> [Set of tasks]
a) In the article on guiding students to set academic goals, what is named as the first phase of self-regulated learning?
b) Print the part of the goal-setting article that runs from "Many students may" up to and including "on their needs.".

> [Selected excerpt]

--- --- ---

George Lucas Educational Foundation
Student Engagement

Guiding Students to Set Academic Goals

Encouraging students to set goals for themselves—the first phase of self-regulated learning—helps them develop a growth mindset.

October 12, 2021
Illustration of child walking on sun ray.
Richard Mia / The iSpot

“Setting goals is the first step in turning the invisible into the visible.” —Tony Robbins

Many students may not necessarily have the tools to set academic goals and lack strategies to enact change and work toward those goals. Teachers can provide structure to help students set academic goals that are realistic and appropriate as well as achievable. It is important to note that goal setting is not just an activity for the beginning of the school year, but an ongoing process.

Setting academic goals is the first phase of self-regulated learning. Irrespective of the model proposed by leading researchers such as Barry Zimmerman, self-regulated learning always begins with a goal-planning phase. Goal setting is an essential component for growth and development in our students for several reasons:

  • It personalizes the learning process based on their needs.
  • It creates intention and motivation that empowers students.
  • It establishes accountability to shift responsibility to students.
  • It provides a foundation for students to advocate for their needs.

Goal setting can be done at any age—as long as it is age appropriate. Teaching the skill of goal setting coupled with reflecting and revising goals can give students the self-regulated learning tools for a growth mindset toward academic development.

With students as young as kindergarten, more scaffolding is needed. At the beginning of each day, students can select an emoji or picture that represents some action from a predetermined list of possible options. If teaching virtually, students can do this at the beginning of the session. If teaching in person, students can perhaps tape their goal to their desk or table area or perhaps a chart displayed in the classroom. The class can spend a few moments discussing goals and what actions they can do to achieve those goals. Teachers can invite other students to make suggestions for their peers. At the end of the day, allow students to rate themselves with stars and to think about how they could do things differently for the next day.

--- --- ---

> [Information shown]

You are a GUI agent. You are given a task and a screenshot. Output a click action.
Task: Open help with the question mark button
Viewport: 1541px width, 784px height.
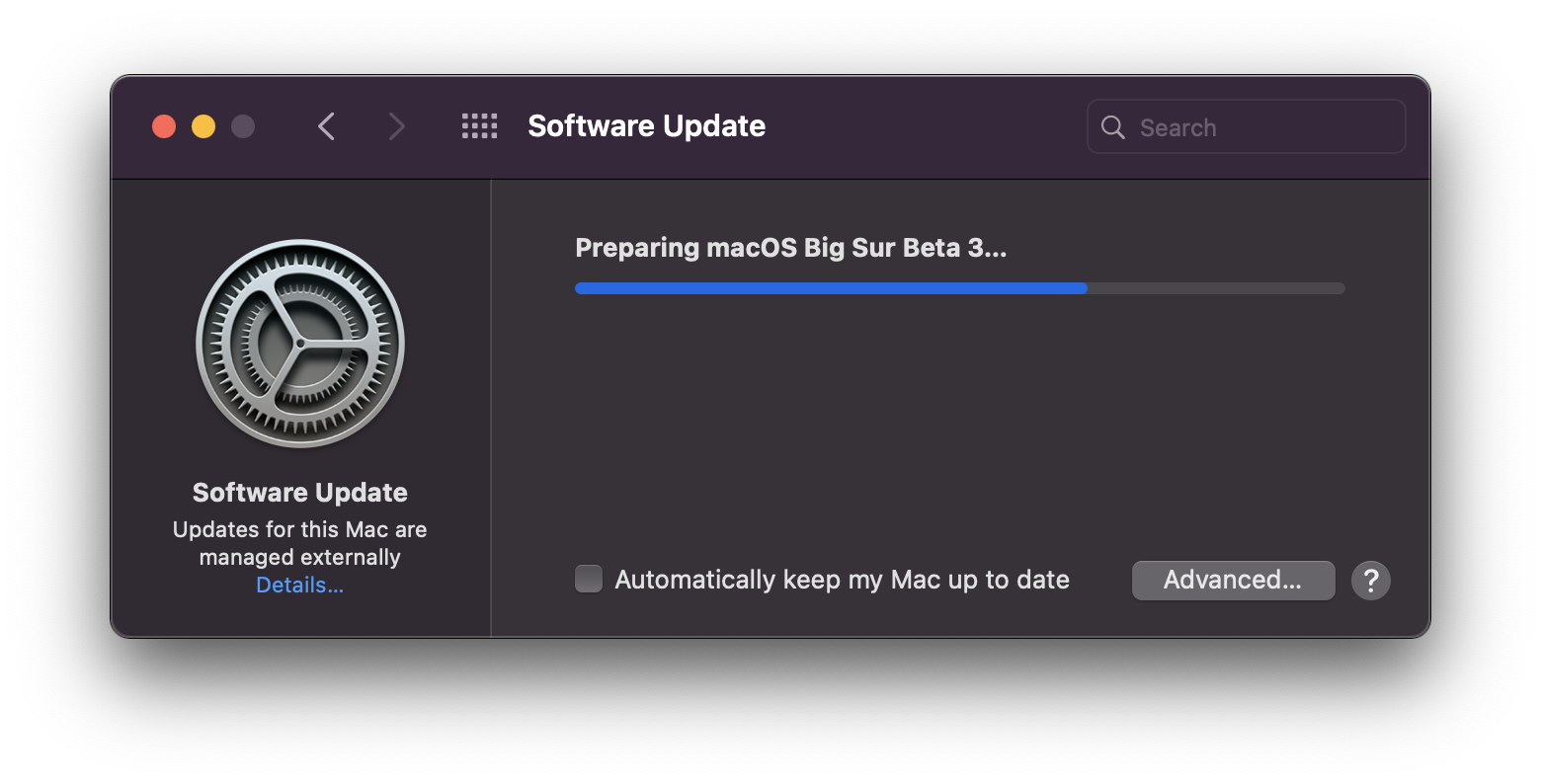(1371, 581)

--- --- ---

> [Exercise results]
a) Setting academic goals.

b)
Many students may not necessarily have the tools to set academic goals and lack strategies to enact change and work toward those goals. Teachers can provide structure to help students set academic goals that are realistic and appropriate as well as achievable. It is important to note that goal setting is not just an activity for the beginning of the school year, but an ongoing process.

Setting academic goals is the first phase of self-regulated learning. Irrespective of the model proposed by leading researchers such as Barry Zimmerman, self-regulated learning always begins with a goal-planning phase. Goal setting is an essential component for growth and development in our students for several reasons:

  • It personalizes the learning process based on their needs.